■ The task
All of the entries must be reproduced exactly, with no images carried over.

■ Provided data
━━━━━━━━━━
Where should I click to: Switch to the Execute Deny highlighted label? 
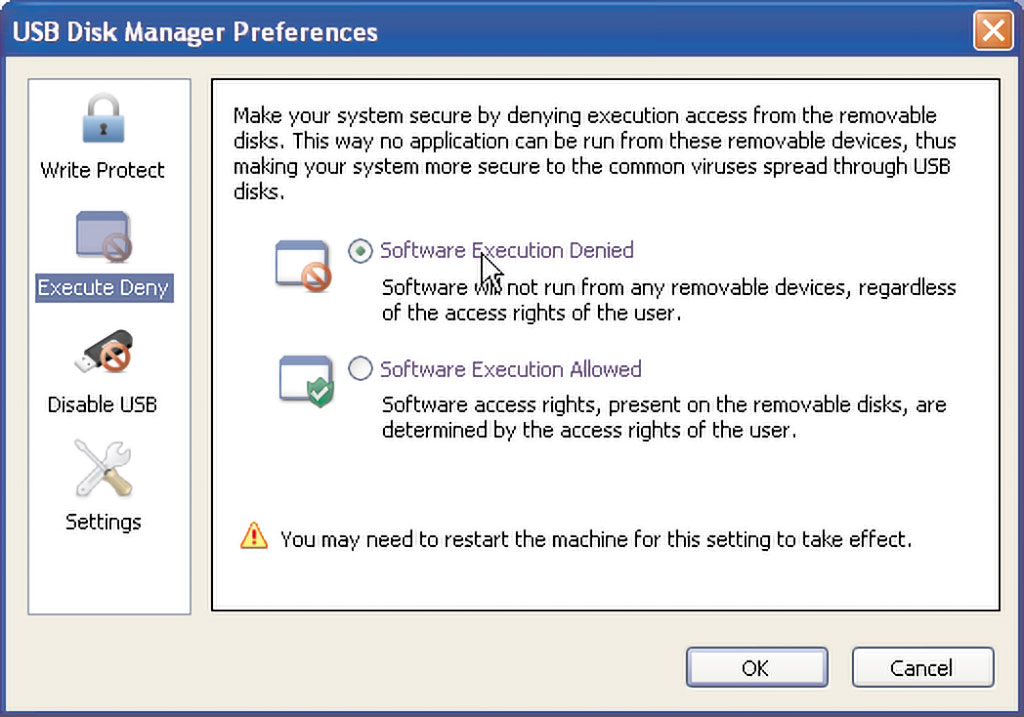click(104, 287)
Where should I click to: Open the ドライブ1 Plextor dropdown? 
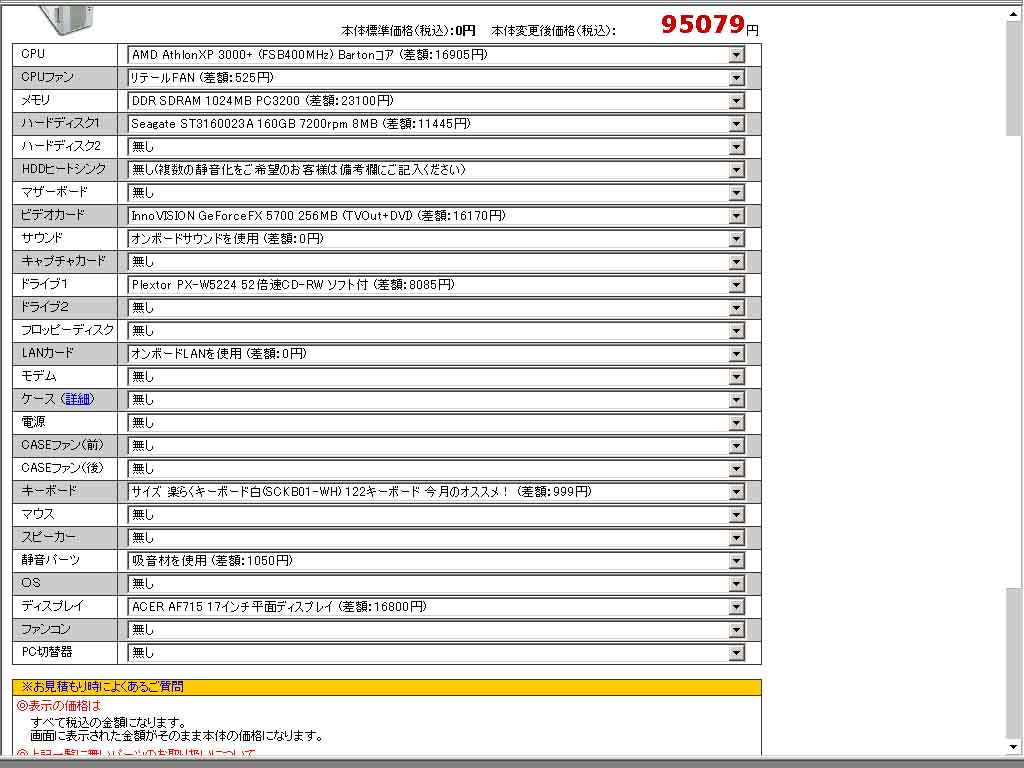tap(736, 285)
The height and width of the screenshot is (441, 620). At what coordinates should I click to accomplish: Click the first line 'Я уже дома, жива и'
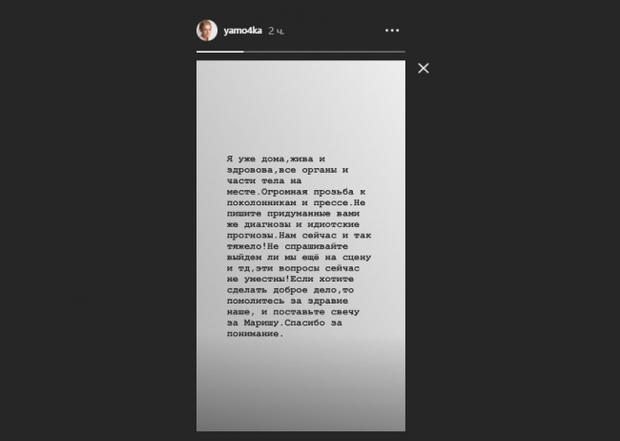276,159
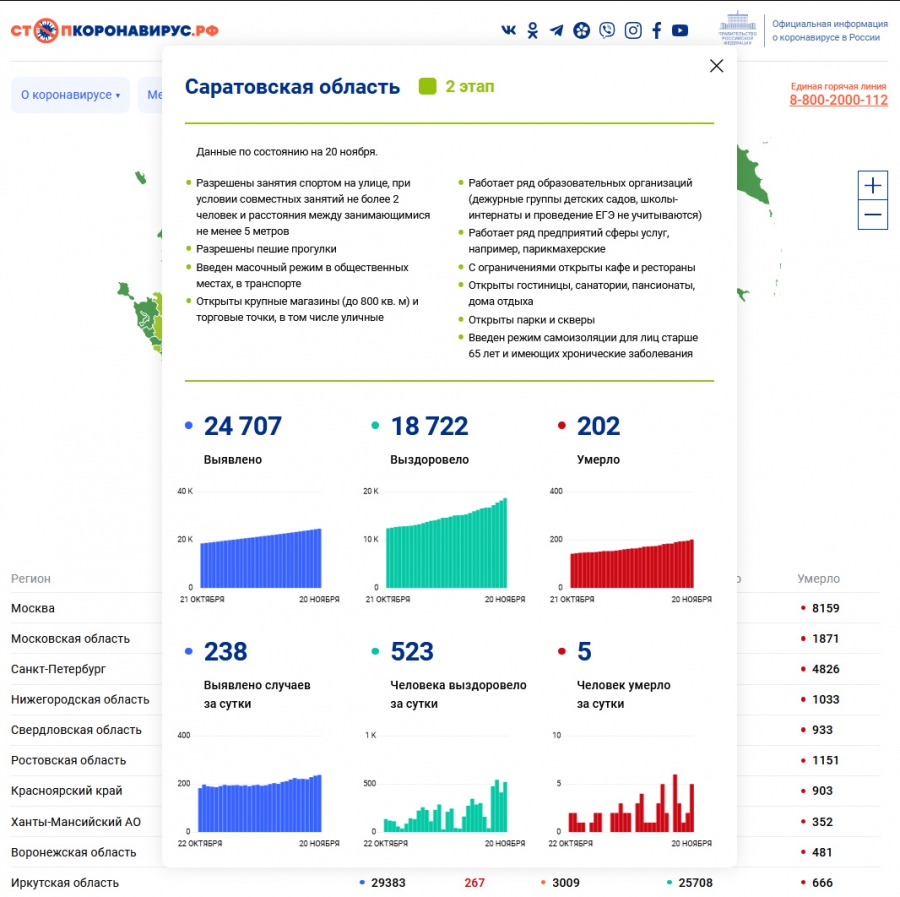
━━━━━━━━━━
■ Solution
Where should I click to: Switch to the Execute Deny highlighted label? 
click(104, 287)
Where should I click to: Open the ドライブ1 Plextor dropdown? 
tap(736, 285)
The height and width of the screenshot is (441, 620). At what coordinates should I click to accomplish: Click the first line 'Я уже дома, жива и'
276,159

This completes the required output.